Task to complete
Starting with the line that contains "顯瘦高腰垂墜牛仔寬褲 2色 SML (500, 2373)", reproduce each line through the end of the entries exactly as written.

Material supplied
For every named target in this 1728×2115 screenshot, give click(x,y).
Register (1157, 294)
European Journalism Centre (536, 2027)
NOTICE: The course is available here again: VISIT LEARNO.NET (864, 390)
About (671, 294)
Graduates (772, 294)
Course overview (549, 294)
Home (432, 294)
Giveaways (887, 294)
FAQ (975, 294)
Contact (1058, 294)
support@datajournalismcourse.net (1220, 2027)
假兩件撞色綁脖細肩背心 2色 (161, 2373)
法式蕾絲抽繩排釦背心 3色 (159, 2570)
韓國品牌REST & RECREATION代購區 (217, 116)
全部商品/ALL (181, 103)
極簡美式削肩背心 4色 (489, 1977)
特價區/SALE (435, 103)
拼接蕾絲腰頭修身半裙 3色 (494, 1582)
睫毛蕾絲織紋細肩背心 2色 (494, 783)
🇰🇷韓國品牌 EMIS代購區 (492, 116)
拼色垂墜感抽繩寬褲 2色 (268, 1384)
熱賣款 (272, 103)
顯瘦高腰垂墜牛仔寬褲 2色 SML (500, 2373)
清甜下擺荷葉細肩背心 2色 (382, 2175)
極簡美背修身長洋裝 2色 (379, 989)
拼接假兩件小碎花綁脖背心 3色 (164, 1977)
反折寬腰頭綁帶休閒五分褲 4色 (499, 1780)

Task result
顯瘦高腰垂墜牛仔寬褲 2色 SML (500, 2373)
清甜下擺荷葉細肩背心 2色 (382, 2175)
極簡美背修身長洋裝 2色 (379, 989)
拼接假兩件小碎花綁脖背心 3色 (164, 1977)
反折寬腰頭綁帶休閒五分褲 4色 (499, 1780)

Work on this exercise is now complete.